Les deux principaux opérateurs mobiles français menacent d’augmenter les
autres tarifs pour compenser le manque à gagner.

Le projet européen de régulation des prix de gros de téléphonie mobile dans le cadre des appels itinérants en Europe ne plait guère aux deux principaux opérateurs de téléphonie mobile français, SFR et Orange, selon Les Echos (du 14 août 2006). En juillet, Viviane Reding, commissaire chargée de la Société de l’information et des médias, avait émis une proposition de règlement européen visant à abaisser jusqu’à 70 % les coûts des appels émis depuis l’étranger (voir édition du 13 juillet 2006).

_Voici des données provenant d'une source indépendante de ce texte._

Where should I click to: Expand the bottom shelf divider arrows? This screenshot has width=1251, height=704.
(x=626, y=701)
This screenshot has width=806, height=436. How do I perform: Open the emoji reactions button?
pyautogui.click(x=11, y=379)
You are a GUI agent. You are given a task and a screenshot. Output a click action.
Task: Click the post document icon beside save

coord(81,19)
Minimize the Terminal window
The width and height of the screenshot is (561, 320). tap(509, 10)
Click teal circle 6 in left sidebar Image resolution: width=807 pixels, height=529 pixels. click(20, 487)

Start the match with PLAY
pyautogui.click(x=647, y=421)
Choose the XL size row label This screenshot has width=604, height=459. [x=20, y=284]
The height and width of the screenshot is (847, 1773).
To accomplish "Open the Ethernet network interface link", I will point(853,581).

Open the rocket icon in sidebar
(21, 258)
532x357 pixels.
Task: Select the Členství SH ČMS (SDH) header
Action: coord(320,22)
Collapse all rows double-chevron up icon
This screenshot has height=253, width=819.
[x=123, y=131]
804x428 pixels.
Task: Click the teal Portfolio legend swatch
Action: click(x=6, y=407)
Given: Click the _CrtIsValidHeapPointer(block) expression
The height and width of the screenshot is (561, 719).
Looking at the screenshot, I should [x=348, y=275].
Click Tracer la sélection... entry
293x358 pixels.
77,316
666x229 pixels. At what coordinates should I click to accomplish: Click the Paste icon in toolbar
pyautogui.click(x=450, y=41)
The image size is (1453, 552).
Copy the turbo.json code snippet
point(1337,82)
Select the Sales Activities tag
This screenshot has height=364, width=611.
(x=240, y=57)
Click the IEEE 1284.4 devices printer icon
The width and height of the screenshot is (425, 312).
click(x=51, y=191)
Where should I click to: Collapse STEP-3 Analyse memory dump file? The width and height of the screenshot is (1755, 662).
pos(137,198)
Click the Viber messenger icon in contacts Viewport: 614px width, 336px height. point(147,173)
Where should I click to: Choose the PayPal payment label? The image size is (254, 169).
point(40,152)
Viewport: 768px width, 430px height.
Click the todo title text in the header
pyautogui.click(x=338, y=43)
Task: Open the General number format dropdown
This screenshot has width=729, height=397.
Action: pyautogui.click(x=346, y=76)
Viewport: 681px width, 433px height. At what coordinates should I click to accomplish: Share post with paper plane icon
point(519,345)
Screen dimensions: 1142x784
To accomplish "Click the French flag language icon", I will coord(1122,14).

Dans leur réponse faite à la consultation européenne, SFR et Orange estiment que les tarifs de l’itinérance s’auto régulent par l’effet de la concurrence, rapporte le quotidien économique, et qu’il ne sert à rien d’y toucher. Les deux opérateurs rappellent d’ailleurs avoir considérablement baissé leurs tarifs sur ce marché et annonce qu’ils poursuivront leurs baisses dans les prochains mois.

Au cas où la mesure de régulation des tarifs serait appliquée, les des opérateurs menacent de manière à peine voilée d’augmenter les prix des autres services, notamment nationaux et dans le cadre d’accords avec les autres opérateurs européens. Cette augmentation tarifaire viserait à récupérer le manque à gagner que génèrerait la mesure de la Commission européenne.

Les étrangers qui utilisent leurs téléphone mobile sur le territoire national génèrent un chiffre d’affaires de plus de 850 millions d’euros. En tant que première destination touristique mondiale, la France aurait tout à perdre dans une régulation européenne. De son côté, Bouygues Télécom s’est déclaré favorable à une régulation des prix de gros mais pas de détails, comme six autres opérateurs officiant en Europe.